**Entries shown**
_ _ _ _

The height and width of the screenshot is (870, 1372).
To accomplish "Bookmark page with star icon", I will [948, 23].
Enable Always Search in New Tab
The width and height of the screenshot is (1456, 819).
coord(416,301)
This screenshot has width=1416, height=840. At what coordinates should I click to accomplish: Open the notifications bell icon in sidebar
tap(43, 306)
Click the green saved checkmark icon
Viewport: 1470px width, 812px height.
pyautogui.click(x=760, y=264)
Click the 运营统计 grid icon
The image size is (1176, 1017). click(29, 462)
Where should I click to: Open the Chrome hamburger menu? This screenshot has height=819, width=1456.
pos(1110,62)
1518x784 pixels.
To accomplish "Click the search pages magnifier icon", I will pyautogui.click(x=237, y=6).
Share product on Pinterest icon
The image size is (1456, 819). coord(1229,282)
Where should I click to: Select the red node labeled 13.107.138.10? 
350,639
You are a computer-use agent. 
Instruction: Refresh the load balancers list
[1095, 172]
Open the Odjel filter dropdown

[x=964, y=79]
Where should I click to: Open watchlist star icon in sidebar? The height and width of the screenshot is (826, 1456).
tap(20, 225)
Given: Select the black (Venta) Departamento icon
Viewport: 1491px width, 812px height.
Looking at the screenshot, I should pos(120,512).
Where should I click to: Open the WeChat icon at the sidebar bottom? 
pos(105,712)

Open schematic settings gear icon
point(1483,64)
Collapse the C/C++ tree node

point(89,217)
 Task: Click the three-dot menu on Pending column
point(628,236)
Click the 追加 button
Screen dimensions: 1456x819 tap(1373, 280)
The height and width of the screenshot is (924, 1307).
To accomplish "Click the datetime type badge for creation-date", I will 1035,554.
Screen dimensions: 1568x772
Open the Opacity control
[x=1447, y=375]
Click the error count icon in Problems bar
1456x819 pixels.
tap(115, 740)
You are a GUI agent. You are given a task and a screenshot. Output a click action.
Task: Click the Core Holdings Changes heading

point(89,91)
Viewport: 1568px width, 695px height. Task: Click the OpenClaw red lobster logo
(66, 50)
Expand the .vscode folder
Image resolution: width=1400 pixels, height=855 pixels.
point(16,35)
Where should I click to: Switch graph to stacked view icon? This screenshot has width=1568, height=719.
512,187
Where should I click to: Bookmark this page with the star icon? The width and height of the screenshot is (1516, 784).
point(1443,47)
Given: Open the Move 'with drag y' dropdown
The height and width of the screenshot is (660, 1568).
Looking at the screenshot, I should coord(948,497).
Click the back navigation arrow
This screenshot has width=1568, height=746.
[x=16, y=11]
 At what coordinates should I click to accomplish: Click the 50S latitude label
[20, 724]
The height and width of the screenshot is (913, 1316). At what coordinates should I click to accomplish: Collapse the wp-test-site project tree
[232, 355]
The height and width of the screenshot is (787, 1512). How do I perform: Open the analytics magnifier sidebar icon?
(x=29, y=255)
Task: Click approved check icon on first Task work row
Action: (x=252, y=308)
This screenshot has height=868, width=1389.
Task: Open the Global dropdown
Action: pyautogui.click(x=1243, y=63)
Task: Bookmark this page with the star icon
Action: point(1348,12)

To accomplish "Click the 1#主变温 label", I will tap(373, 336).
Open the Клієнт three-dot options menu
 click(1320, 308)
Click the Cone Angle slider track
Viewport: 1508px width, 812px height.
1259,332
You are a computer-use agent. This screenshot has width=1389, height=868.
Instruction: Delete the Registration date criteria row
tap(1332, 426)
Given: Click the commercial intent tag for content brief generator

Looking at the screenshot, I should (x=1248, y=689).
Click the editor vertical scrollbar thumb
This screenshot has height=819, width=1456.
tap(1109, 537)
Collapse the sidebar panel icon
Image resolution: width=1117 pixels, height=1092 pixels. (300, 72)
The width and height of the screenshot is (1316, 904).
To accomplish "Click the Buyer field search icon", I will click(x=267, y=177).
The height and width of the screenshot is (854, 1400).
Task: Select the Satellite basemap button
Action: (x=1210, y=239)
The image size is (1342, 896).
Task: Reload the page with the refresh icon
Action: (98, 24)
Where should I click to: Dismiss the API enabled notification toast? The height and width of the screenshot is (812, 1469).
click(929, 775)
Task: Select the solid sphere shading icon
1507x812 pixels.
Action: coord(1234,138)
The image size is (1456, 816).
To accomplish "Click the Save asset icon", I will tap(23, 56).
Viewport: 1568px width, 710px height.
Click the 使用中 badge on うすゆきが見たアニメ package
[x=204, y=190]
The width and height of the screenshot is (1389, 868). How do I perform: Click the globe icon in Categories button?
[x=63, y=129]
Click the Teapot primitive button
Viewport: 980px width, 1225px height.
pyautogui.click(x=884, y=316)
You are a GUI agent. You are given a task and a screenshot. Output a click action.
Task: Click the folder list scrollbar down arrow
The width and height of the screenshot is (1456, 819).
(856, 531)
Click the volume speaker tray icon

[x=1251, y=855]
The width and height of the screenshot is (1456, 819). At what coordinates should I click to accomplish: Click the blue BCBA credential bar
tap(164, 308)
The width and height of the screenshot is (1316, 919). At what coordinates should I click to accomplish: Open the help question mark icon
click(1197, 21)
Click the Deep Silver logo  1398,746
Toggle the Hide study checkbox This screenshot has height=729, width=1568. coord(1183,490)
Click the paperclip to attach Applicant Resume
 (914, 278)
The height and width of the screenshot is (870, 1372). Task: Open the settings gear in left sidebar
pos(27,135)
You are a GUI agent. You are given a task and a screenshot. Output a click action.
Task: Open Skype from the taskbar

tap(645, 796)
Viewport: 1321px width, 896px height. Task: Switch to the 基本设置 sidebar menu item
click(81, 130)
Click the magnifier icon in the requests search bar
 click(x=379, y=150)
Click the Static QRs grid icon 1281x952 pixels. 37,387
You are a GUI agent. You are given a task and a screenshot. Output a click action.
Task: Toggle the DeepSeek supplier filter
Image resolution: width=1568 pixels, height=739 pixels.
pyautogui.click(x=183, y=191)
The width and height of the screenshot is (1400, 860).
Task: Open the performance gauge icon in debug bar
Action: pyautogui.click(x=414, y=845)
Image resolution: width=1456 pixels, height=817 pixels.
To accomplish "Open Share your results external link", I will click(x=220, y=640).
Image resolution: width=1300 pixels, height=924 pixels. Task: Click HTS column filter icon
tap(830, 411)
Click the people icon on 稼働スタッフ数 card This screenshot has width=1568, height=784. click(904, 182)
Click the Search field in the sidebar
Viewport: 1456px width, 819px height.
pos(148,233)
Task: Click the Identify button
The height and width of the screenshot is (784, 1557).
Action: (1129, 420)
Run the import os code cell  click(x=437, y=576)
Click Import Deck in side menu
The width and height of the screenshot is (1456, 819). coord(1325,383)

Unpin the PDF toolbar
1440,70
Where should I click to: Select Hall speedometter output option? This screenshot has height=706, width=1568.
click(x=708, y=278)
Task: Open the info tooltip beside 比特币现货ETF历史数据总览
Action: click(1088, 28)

_ _ _ _

Output all records exactly, with nothing added or dropped.

**Exercise answer**
The height and width of the screenshot is (870, 1372).
To accomplish "Bookmark page with star icon", I will [948, 23].
Enable Always Search in New Tab
The width and height of the screenshot is (1456, 819).
coord(416,301)
This screenshot has width=1416, height=840. At what coordinates should I click to accomplish: Open the notifications bell icon in sidebar
tap(43, 306)
Click the green saved checkmark icon
Viewport: 1470px width, 812px height.
pyautogui.click(x=760, y=264)
Click the 运营统计 grid icon
The image size is (1176, 1017). click(29, 462)
Where should I click to: Open the Chrome hamburger menu? This screenshot has height=819, width=1456.
pos(1110,62)
1518x784 pixels.
To accomplish "Click the search pages magnifier icon", I will pyautogui.click(x=237, y=6).
Share product on Pinterest icon
The image size is (1456, 819). coord(1229,282)
Where should I click to: Select the red node labeled 13.107.138.10? 
350,639
You are a computer-use agent. 
Instruction: Refresh the load balancers list
[1095, 172]
Open the Odjel filter dropdown

[x=964, y=79]
Where should I click to: Open watchlist star icon in sidebar? The height and width of the screenshot is (826, 1456).
tap(20, 225)
Given: Select the black (Venta) Departamento icon
Viewport: 1491px width, 812px height.
Looking at the screenshot, I should pos(120,512).
Where should I click to: Open the WeChat icon at the sidebar bottom? 
pos(105,712)

Open schematic settings gear icon
point(1483,64)
Collapse the C/C++ tree node

point(89,217)
 Task: Click the three-dot menu on Pending column
point(628,236)
Click the 追加 button
Screen dimensions: 1456x819 tap(1373, 280)
The height and width of the screenshot is (924, 1307).
To accomplish "Click the datetime type badge for creation-date", I will 1035,554.
Screen dimensions: 1568x772
Open the Opacity control
[x=1447, y=375]
Click the error count icon in Problems bar
1456x819 pixels.
tap(115, 740)
You are a GUI agent. You are given a task and a screenshot. Output a click action.
Task: Click the Core Holdings Changes heading

point(89,91)
Viewport: 1568px width, 695px height. Task: Click the OpenClaw red lobster logo
(66, 50)
Expand the .vscode folder
Image resolution: width=1400 pixels, height=855 pixels.
point(16,35)
Where should I click to: Switch graph to stacked view icon? This screenshot has width=1568, height=719.
512,187
Where should I click to: Bookmark this page with the star icon? The width and height of the screenshot is (1516, 784).
point(1443,47)
Given: Open the Move 'with drag y' dropdown
The height and width of the screenshot is (660, 1568).
Looking at the screenshot, I should coord(948,497).
Click the back navigation arrow
This screenshot has width=1568, height=746.
[x=16, y=11]
 At what coordinates should I click to accomplish: Click the 50S latitude label
[20, 724]
The height and width of the screenshot is (913, 1316). At what coordinates should I click to accomplish: Collapse the wp-test-site project tree
[232, 355]
The height and width of the screenshot is (787, 1512). How do I perform: Open the analytics magnifier sidebar icon?
(x=29, y=255)
Task: Click approved check icon on first Task work row
Action: (x=252, y=308)
This screenshot has height=868, width=1389.
Task: Open the Global dropdown
Action: pyautogui.click(x=1243, y=63)
Task: Bookmark this page with the star icon
Action: point(1348,12)

To accomplish "Click the 1#主变温 label", I will tap(373, 336).
Open the Клієнт three-dot options menu
 click(1320, 308)
Click the Cone Angle slider track
Viewport: 1508px width, 812px height.
1259,332
You are a computer-use agent. This screenshot has width=1389, height=868.
Instruction: Delete the Registration date criteria row
tap(1332, 426)
Given: Click the commercial intent tag for content brief generator

Looking at the screenshot, I should (x=1248, y=689).
Click the editor vertical scrollbar thumb
This screenshot has height=819, width=1456.
tap(1109, 537)
Collapse the sidebar panel icon
Image resolution: width=1117 pixels, height=1092 pixels. (300, 72)
The width and height of the screenshot is (1316, 904).
To accomplish "Click the Buyer field search icon", I will click(x=267, y=177).
The height and width of the screenshot is (854, 1400).
Task: Select the Satellite basemap button
Action: (x=1210, y=239)
The image size is (1342, 896).
Task: Reload the page with the refresh icon
Action: (98, 24)
Where should I click to: Dismiss the API enabled notification toast? The height and width of the screenshot is (812, 1469).
click(929, 775)
Task: Select the solid sphere shading icon
1507x812 pixels.
Action: coord(1234,138)
The image size is (1456, 816).
To accomplish "Click the Save asset icon", I will tap(23, 56).
Viewport: 1568px width, 710px height.
Click the 使用中 badge on うすゆきが見たアニメ package
[x=204, y=190]
The width and height of the screenshot is (1389, 868). How do I perform: Click the globe icon in Categories button?
[x=63, y=129]
Click the Teapot primitive button
Viewport: 980px width, 1225px height.
pyautogui.click(x=884, y=316)
You are a GUI agent. You are given a task and a screenshot. Output a click action.
Task: Click the folder list scrollbar down arrow
The width and height of the screenshot is (1456, 819).
(856, 531)
Click the volume speaker tray icon

[x=1251, y=855]
The width and height of the screenshot is (1456, 819). At what coordinates should I click to accomplish: Click the blue BCBA credential bar
tap(164, 308)
The width and height of the screenshot is (1316, 919). At what coordinates should I click to accomplish: Open the help question mark icon
click(1197, 21)
Click the Deep Silver logo  1398,746
Toggle the Hide study checkbox This screenshot has height=729, width=1568. coord(1183,490)
Click the paperclip to attach Applicant Resume
 (914, 278)
The height and width of the screenshot is (870, 1372). Task: Open the settings gear in left sidebar
pos(27,135)
You are a GUI agent. You are given a task and a screenshot. Output a click action.
Task: Open Skype from the taskbar

tap(645, 796)
Viewport: 1321px width, 896px height. Task: Switch to the 基本设置 sidebar menu item
click(81, 130)
Click the magnifier icon in the requests search bar
 click(x=379, y=150)
Click the Static QRs grid icon 1281x952 pixels. 37,387
You are a GUI agent. You are given a task and a screenshot. Output a click action.
Task: Toggle the DeepSeek supplier filter
Image resolution: width=1568 pixels, height=739 pixels.
pyautogui.click(x=183, y=191)
The width and height of the screenshot is (1400, 860).
Task: Open the performance gauge icon in debug bar
Action: pyautogui.click(x=414, y=845)
Image resolution: width=1456 pixels, height=817 pixels.
To accomplish "Open Share your results external link", I will click(x=220, y=640).
Image resolution: width=1300 pixels, height=924 pixels. Task: Click HTS column filter icon
tap(830, 411)
Click the people icon on 稼働スタッフ数 card This screenshot has width=1568, height=784. click(904, 182)
Click the Search field in the sidebar
Viewport: 1456px width, 819px height.
pos(148,233)
Task: Click the Identify button
The height and width of the screenshot is (784, 1557).
Action: (1129, 420)
Run the import os code cell  click(x=437, y=576)
Click Import Deck in side menu
The width and height of the screenshot is (1456, 819). coord(1325,383)

Unpin the PDF toolbar
1440,70
Where should I click to: Select Hall speedometter output option? This screenshot has height=706, width=1568.
click(x=708, y=278)
Task: Open the info tooltip beside 比特币现货ETF历史数据总览
Action: click(1088, 28)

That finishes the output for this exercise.